### EXTRACTED INFORMATION
=== Begin Enclosure ===

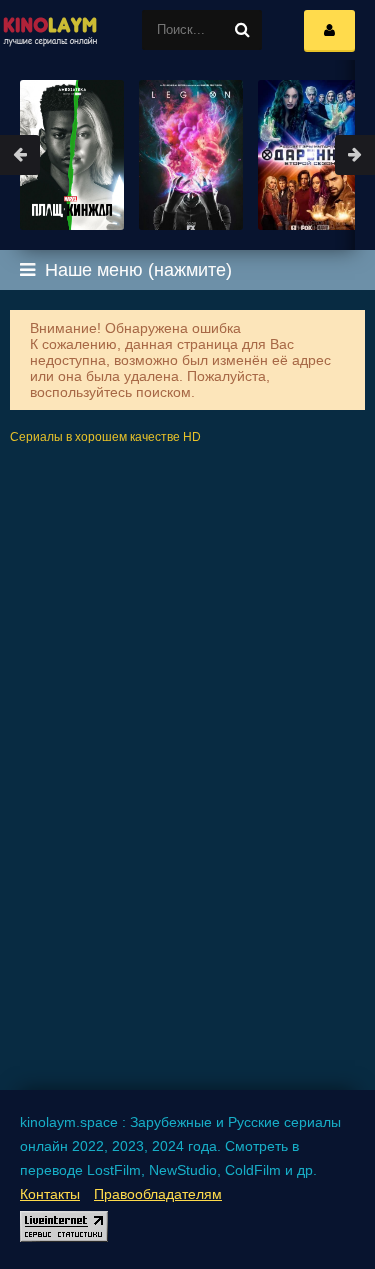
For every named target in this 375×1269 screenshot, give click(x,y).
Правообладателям (158, 1194)
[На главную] (50, 30)
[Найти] (242, 30)
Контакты (50, 1194)
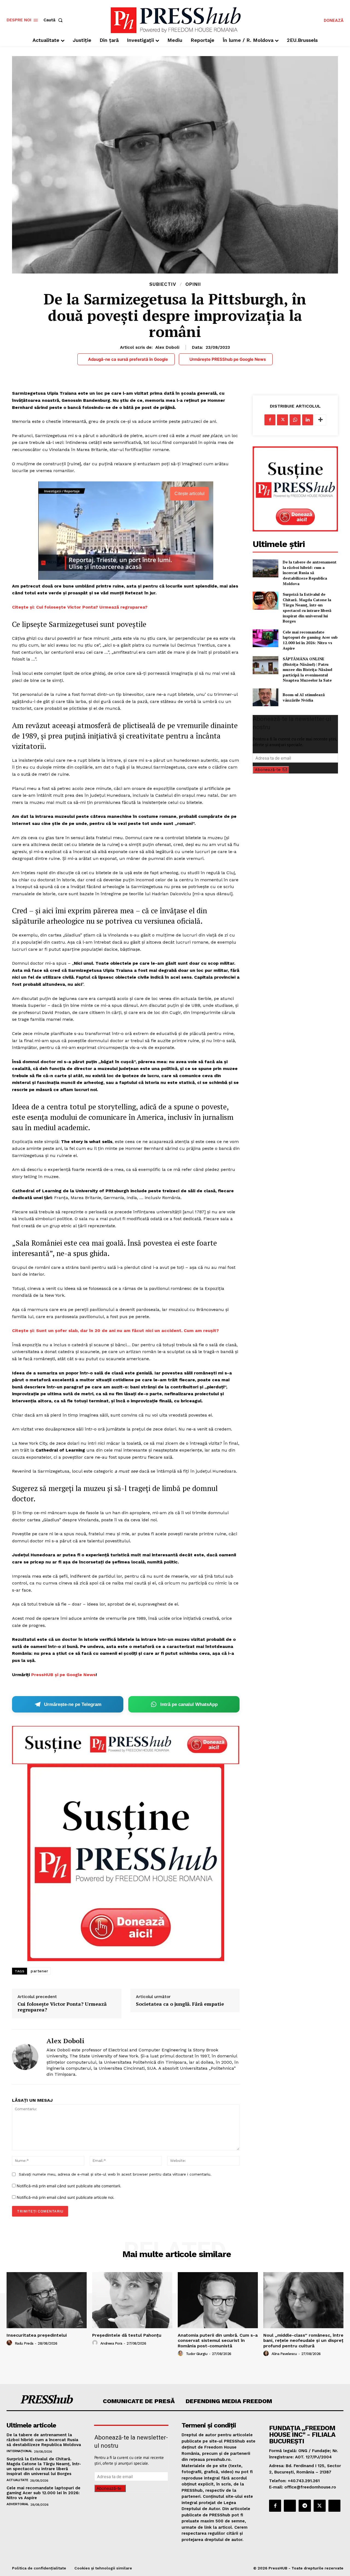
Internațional (19, 2451)
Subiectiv (162, 284)
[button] (54, 20)
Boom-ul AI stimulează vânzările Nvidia (304, 697)
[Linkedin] (307, 419)
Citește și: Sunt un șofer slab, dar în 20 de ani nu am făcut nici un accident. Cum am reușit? (115, 1330)
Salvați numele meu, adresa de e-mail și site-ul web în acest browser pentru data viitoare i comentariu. (115, 2174)
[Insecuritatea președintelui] (47, 2300)
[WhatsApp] (295, 419)
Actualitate (17, 2480)
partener (39, 1971)
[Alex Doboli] (25, 2057)
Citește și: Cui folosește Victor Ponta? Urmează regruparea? (79, 607)
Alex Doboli (167, 347)
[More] (320, 419)
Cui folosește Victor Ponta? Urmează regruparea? (62, 2007)
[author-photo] (10, 2343)
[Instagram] (290, 2506)
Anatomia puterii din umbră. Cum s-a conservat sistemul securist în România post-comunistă (218, 2340)
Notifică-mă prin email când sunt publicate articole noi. (65, 2197)
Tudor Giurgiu (197, 2354)
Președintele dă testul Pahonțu (126, 2335)
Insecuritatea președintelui (37, 2335)
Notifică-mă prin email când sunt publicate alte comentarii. (69, 2186)
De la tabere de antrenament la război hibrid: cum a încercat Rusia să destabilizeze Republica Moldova (310, 572)
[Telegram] (305, 2506)
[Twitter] (282, 419)
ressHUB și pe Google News (65, 1674)
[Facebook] (269, 419)
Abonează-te (268, 769)
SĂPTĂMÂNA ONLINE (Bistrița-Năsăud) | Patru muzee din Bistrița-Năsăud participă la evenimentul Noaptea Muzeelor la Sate (307, 669)
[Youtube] (334, 2506)
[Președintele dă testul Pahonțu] (132, 2300)
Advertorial (18, 2504)
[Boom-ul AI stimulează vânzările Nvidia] (265, 697)
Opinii (193, 284)
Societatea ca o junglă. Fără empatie (180, 2004)
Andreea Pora (111, 2343)
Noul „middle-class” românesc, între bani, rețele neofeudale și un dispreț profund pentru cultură (303, 2340)
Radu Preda (24, 2343)
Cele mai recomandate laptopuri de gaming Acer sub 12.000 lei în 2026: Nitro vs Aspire (310, 640)
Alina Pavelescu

=== End Enclosure ===

### ACTION ITEM
Only the pictures may be dropped when you copy the data above; everything else stays exact.

### FINISHED TASK
For every named target in this 375×1269 screenshot, give click(x,y).
Правообладателям (158, 1194)
[На главную] (50, 30)
[Найти] (242, 30)
Контакты (50, 1194)
Internațional (19, 2451)
Subiectiv (162, 284)
[button] (54, 20)
Boom-ul AI stimulează vânzările Nvidia (304, 697)
[Linkedin] (307, 419)
Citește și: Sunt un șofer slab, dar în 20 de ani nu am făcut nici un accident. Cum am reușit? (115, 1330)
Salvați numele meu, adresa de e-mail și site-ul web în acest browser pentru data viitoare i comentariu. (115, 2174)
[Insecuritatea președintelui] (47, 2300)
[WhatsApp] (295, 419)
Actualitate (17, 2480)
partener (39, 1971)
[Alex Doboli] (25, 2057)
Citește și: Cui folosește Victor Ponta? Urmează regruparea? (79, 607)
Alex Doboli (167, 347)
[More] (320, 419)
Cui folosește Victor Ponta? Urmează regruparea? (62, 2007)
[author-photo] (10, 2343)
[Instagram] (290, 2506)
Anatomia puterii din umbră. Cum s-a conservat sistemul securist în România post-comunistă (218, 2340)
Notifică-mă prin email când sunt publicate articole noi. (65, 2197)
Tudor Giurgiu (197, 2354)
Președintele dă testul Pahonțu (126, 2335)
Insecuritatea președintelui (37, 2335)
Notifică-mă prin email când sunt publicate alte comentarii. (69, 2186)
De la tabere de antrenament la război hibrid: cum a încercat Rusia să destabilizeze Republica Moldova (310, 572)
[Telegram] (305, 2506)
[Twitter] (282, 419)
ressHUB și pe Google News (65, 1674)
[Facebook] (269, 419)
Abonează-te (268, 769)
SĂPTĂMÂNA ONLINE (Bistrița-Năsăud) | Patru muzee din Bistrița-Năsăud participă la evenimentul Noaptea Muzeelor la Sate (307, 669)
[Youtube] (334, 2506)
[Președintele dă testul Pahonțu] (132, 2300)
Advertorial (18, 2504)
[Boom-ul AI stimulează vânzările Nvidia] (265, 697)
Opinii (193, 284)
Societatea ca o junglă. Fără empatie (180, 2004)
Andreea Pora (111, 2343)
Noul „middle-class” românesc, între bani, rețele neofeudale și un dispreț profund pentru cultură (303, 2340)
Radu Preda (24, 2343)
Cele mai recomandate laptopuri de gaming Acer sub 12.000 lei în 2026: Nitro vs Aspire (310, 640)
Alina Pavelescu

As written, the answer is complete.